● WORK REQUEST: A single number is the expected answer: the count of lines in the records below that contain "computer".

---------- RECORDS TO PROCESS ----------

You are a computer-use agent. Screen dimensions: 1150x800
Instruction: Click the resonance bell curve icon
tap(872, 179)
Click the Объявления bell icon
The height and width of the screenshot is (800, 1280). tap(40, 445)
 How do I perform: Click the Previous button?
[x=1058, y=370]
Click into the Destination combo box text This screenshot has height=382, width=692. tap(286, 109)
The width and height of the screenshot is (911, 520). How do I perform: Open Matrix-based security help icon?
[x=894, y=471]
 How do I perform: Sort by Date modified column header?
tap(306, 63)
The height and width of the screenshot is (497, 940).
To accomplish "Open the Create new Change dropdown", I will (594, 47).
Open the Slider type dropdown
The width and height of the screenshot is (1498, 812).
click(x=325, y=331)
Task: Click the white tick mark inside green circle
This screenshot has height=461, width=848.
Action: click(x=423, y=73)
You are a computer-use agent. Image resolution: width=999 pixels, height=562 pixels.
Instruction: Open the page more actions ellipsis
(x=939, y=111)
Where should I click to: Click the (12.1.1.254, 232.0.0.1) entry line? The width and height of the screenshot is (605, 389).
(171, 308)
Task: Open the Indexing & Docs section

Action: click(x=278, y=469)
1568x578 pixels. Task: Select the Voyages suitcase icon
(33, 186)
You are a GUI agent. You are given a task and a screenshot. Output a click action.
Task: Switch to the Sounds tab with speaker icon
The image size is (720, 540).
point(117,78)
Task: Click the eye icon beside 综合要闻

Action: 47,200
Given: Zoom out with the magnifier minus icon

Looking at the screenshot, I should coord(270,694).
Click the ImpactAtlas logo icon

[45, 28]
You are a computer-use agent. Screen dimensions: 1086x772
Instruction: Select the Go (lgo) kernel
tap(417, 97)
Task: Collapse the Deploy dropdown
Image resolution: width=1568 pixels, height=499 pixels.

----------

● ANSWER AREA: 3